Au sud du Monte-Cinto, la région du lac Nino se fait plus douce.
Le grand lac, le deuxième de l'île avec 7 hectares de superficie et ses 12 mètres de profondeur, est l'un des plus fascinants, par sa faune, sa flore et ses légendes. Il faut bien
lui réserver une journée entière. S'il semble toujours endormi au fond d'une vaste cuvette entourée de hauts sommets ( Cimatella, Tozzu, Artica ), il offre le paysage trés particulier des Pozzines, ces pelouses tourbières d'un vert tendre, vieilles
de plusieurs milliers d'années, et qui renferment diverses espèces de mousses.
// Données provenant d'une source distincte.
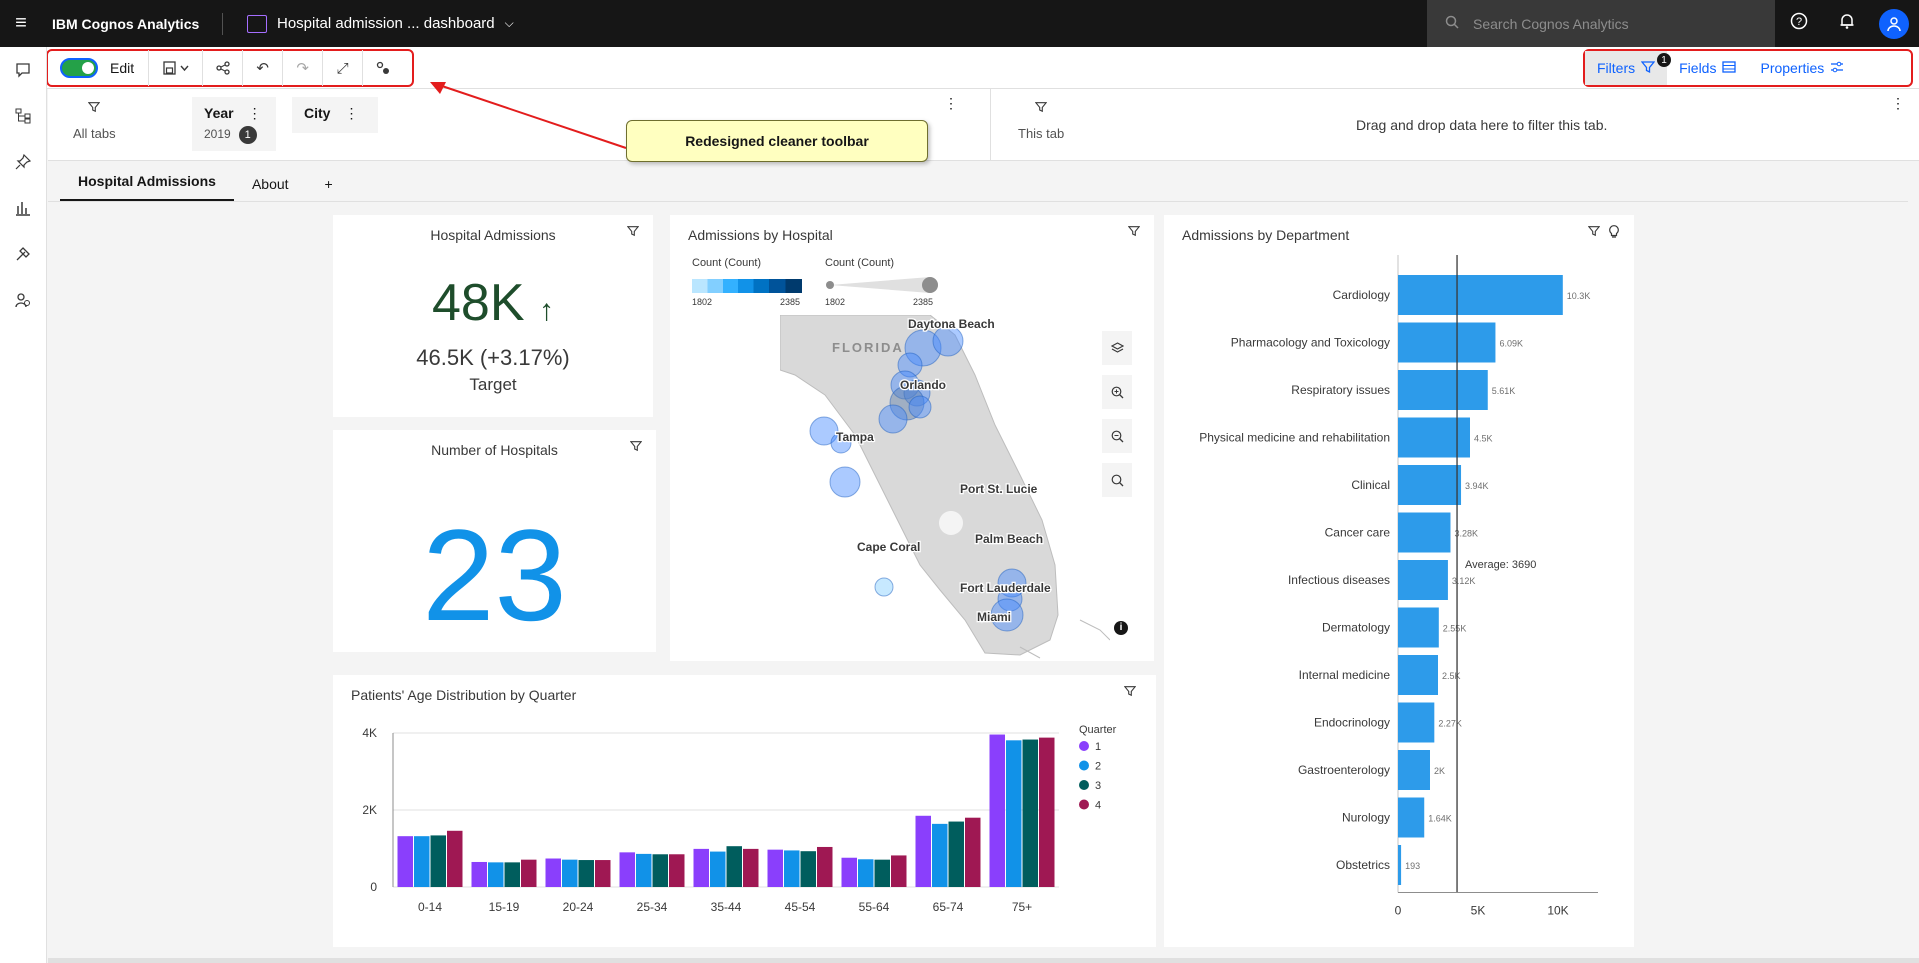 This screenshot has height=963, width=1919. Describe the element at coordinates (1041, 121) in the screenshot. I see `this-tab-filter-area: This tab` at that location.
Elles doivent ce nom de Pozzine au botaniste Briquet, qui les baptisa ainsi en 1910 par référence
aux trous d'eau ( i pozzi ) en Corse. En effet, les tourbières, plus vertes que des jardins anglais, sont parsemées de mares où se reflète le bleu intense du ciel. Le gazon, imbibé d'eau, se décompose à la base en donnant la tourbe.
Ce sont des réservoirs de fraîcheur, recouverts d'une herbe tendre que les vaches et les cochons viennent dévorer tout au long de l'été, avec à la fois le risque de les dégrader, mais aussi l'avantage d'éviter l'invasion des arbustes.
Il faut maintenir un juste équilibre... Ces Pozzine permettent aussi à différentes espèces végétales de s'épanouir, que ce soient les grassettes ( petites plantes carnivores qui se nourrissent d'insectes atiirés par l'eau ), les violettes fragiles,
les renoncules toujours fatiguées et à demi couchées, ou les aconits.